• [Provided data]
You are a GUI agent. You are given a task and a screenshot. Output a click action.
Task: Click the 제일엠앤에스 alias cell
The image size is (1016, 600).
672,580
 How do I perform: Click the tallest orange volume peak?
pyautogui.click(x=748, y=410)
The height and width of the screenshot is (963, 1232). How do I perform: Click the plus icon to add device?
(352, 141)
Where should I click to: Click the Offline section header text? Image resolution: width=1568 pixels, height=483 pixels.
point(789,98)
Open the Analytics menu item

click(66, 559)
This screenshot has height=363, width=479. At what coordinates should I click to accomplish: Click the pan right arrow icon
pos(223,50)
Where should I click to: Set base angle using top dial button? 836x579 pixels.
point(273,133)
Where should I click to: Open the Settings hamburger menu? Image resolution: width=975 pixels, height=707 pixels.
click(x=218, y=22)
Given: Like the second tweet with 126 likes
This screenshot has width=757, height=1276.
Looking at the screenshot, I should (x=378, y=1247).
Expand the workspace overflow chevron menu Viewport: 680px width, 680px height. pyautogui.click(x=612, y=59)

• [Work instruction]
Every record must be retyped so that it matches the original exactly.

• [Solution to this task]
You are a GUI agent. You are given a task and a screenshot. Output a click action.
Task: Click the 제일엠앤에스 alias cell
The image size is (1016, 600).
672,580
 How do I perform: Click the tallest orange volume peak?
pyautogui.click(x=748, y=410)
The height and width of the screenshot is (963, 1232). How do I perform: Click the plus icon to add device?
(352, 141)
Where should I click to: Click the Offline section header text? Image resolution: width=1568 pixels, height=483 pixels.
point(789,98)
Open the Analytics menu item

click(66, 559)
This screenshot has height=363, width=479. At what coordinates should I click to accomplish: Click the pan right arrow icon
pos(223,50)
Where should I click to: Set base angle using top dial button? 836x579 pixels.
point(273,133)
Where should I click to: Open the Settings hamburger menu? Image resolution: width=975 pixels, height=707 pixels.
click(x=218, y=22)
Given: Like the second tweet with 126 likes
This screenshot has width=757, height=1276.
Looking at the screenshot, I should (x=378, y=1247).
Expand the workspace overflow chevron menu Viewport: 680px width, 680px height. pyautogui.click(x=612, y=59)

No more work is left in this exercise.